以姜黄素类似物为先导的MD2抑制剂药物设计及其对脓毒血症的药理作用研究

Sepsis, a general acute inflammatory syndrome, is mainly caused by infection and endotoxin. Toll-like receptor 4 / myeloid Differentiation-2 complex is the main receptor of endotoxin LPS and mediates the LPS-induced inflammatory response. Although the evidence showed that MD2 gene knockout attenuated the response to LPS, MD2, as a accessory protein of TLR4 signaling, is always in a secondary research position, and there are a few reports on the drug design and pharmacology of MD2 inhibitors. .Our group has carried out the medicinal chemical and pharmacological research on curcumin analogues as anti-inflammatory agents for a long term. In the previous study, two novel compounds A13 and C12 were found to be able to directly bind to MD2 protein, which contributes to their inhibition against MD2 activity and subsequent LPS-induced inflammation in vitro and in vivo. Thus, we hypothesize that, with the leading compounds A13/C12, we may demonstrate the MD2-inhibitor binding mechanism and sites, and may design and find a series of new candidates for the treatment of sepsis. Also, these studies will enhance our recognition towards MD2 as a new therapeutic target..In the present project, we plan to demonstrate the A13/C12-MD2 binding site and mechanism via a series of enzymological experiments, to design and synthesized about 60 A13/C12 analogues with the computer-assistant molecular docking and virtual screening, and to test the anti-inflammatory activity and pharmacological function of these synthetic analogues. The performation of this project will provide a new target and a kind of new leading structure for the anti-sepsis drug development.

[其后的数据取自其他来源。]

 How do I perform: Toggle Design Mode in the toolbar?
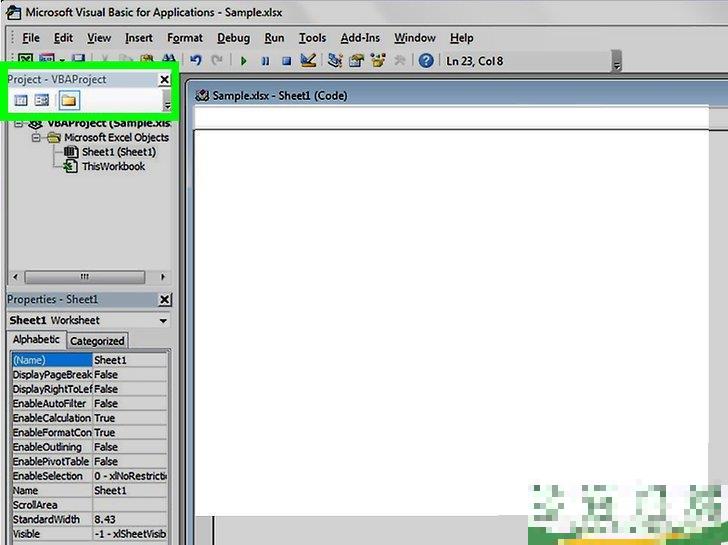pyautogui.click(x=308, y=61)
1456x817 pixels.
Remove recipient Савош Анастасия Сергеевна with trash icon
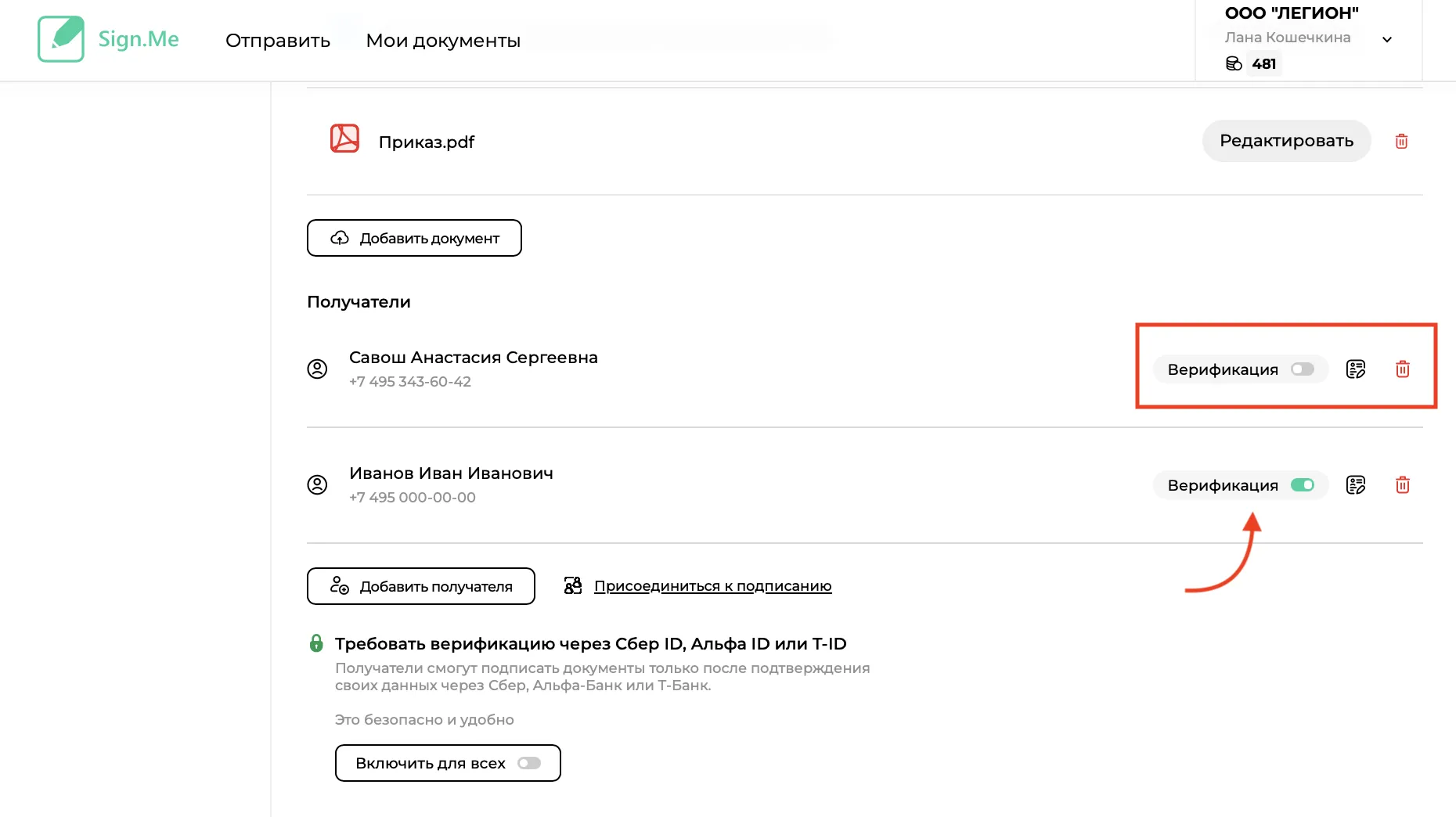point(1402,369)
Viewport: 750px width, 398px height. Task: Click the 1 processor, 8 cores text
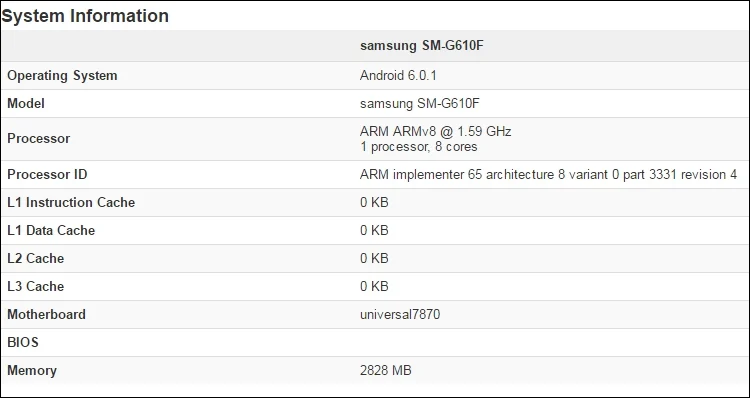[x=419, y=146]
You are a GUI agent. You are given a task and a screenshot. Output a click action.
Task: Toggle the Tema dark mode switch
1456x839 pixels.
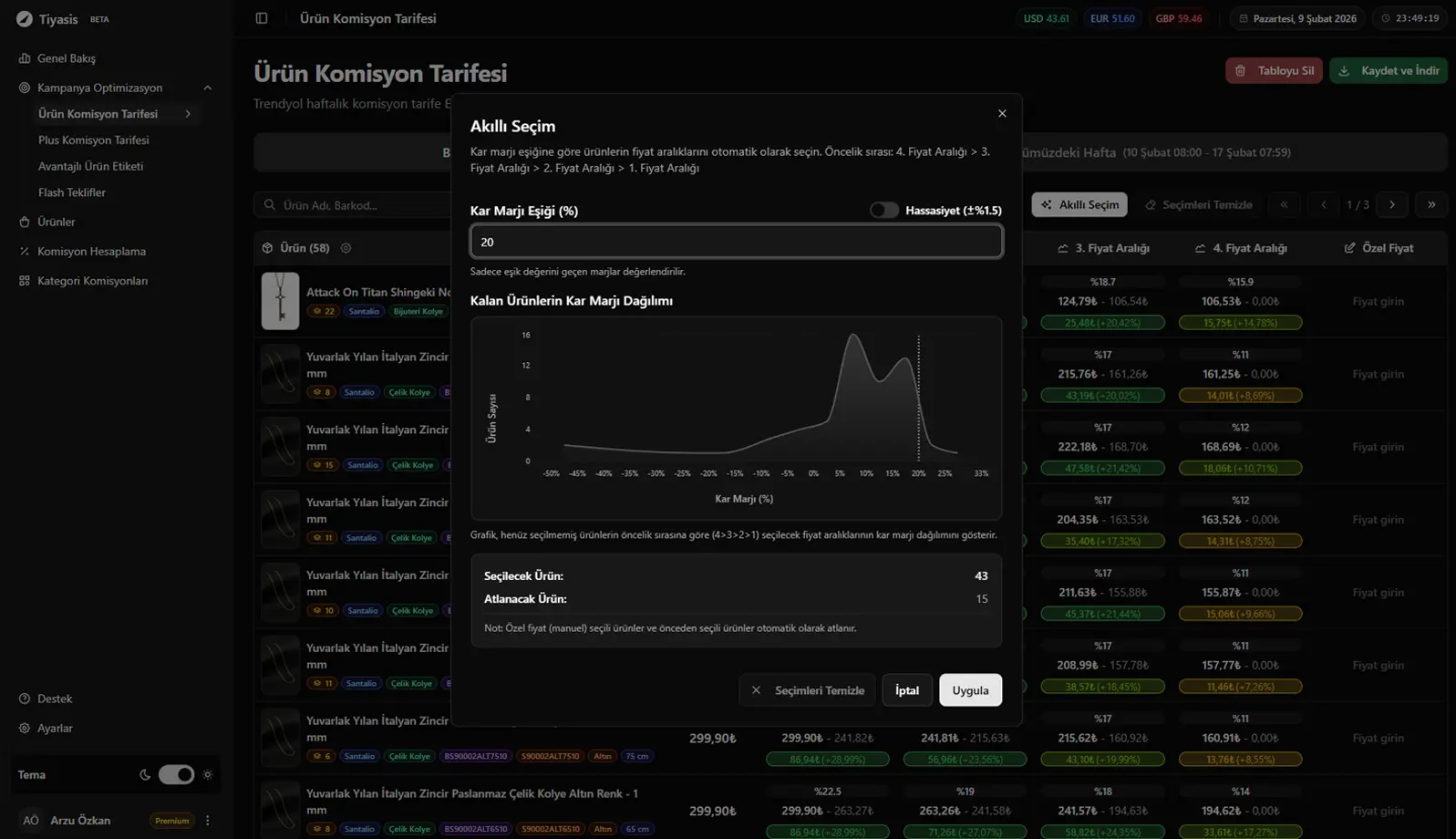coord(176,775)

脓毒血症是全身性急性炎症反应综合征，主要有感染和内毒素引起。Toll样受体4/髓样分化蛋白2（TLR4/MD2）是内毒素LPS的受体，介导LPS急性炎症反应。虽然MD2基因敲除可以降低LPS敏感性，但是作为TLR4的辅助蛋白，MD2研究一直处于次要地位，MD2抑制剂抗炎药物和药理研究鲜有报道。我们长期从事以姜黄素为先导的抗炎药物化学和药理研究，前期工作中发现类似物A13和C12可以直接结合MD2蛋白并显著抑制LPS诱导的体内外炎症反应。我们假设：通过以姜黄素、A13和C12为先导，了解其与MD2的结合模式和机制，有望设计和发现新的治疗脓毒血症的候选新药，增强对MD2靶点的认识。本项目拟通过系列酶学研究深入阐明A13/C12与MD2的结合机制；以A13/C12等类似物为先导基于蛋白结构分子对接设计合成一系列类似物并进行抗炎测试和体内外药理研究。本研究将为脓毒症药物设计提供新的靶点和结构先导。

脓毒血症是全身性急性炎症反应综合征，主要有感染和内毒素引起。Toll样受体4/髓样分化蛋白2（TLR4/MD2）是内毒素LPS的受体，介导LPS急性炎症反应。虽然MD2基因敲除可以降低LPS敏感性，但是作为TLR4的辅助蛋白，MD2研究一直处于次要地位，MD2抑制剂抗炎药物和药理研究鲜有报道。我们长期从事以姜黄素为先导的抗炎药物化学和药理研究，前期工作中发现姜黄素类似物A13和C12可以直接结合MD2蛋白并显著抑制LPS诱导的体内外炎症反应。在本课题中我们采用多种分子生物学手段首先阐明了姜黄素与MD2蛋白的结合机制和结合方式；基于姜黄素的化学结构设计合成了68个姜黄素类似物，并且通过波谱学手段表征了它们的化学结构，大部分合成的化合物在细胞层面显著抑制LPS诱导的炎症因子TNF-α和IL-6的释放，随后对活性化合物的抗炎机制和抗炎靶点进行了研究，确定活性化合物是通过靶向MD2蛋白抑制LPS/TLR4诱导的炎症反应缓解脓毒症和急性肺损伤；最后我们对前期发现的抗炎小分子L6H21是MD2蛋白的特异性小分子抑制剂，能够靶向MD2在体内外发挥抗炎活性。通过本课题的研究，我们发现了3个MD2特异性小分子抑制剂，确证了MD2蛋白介导LPS诱导的脓毒症和急性肺损伤，为后续MD2小分子抑制剂的研发提供了先导化合物。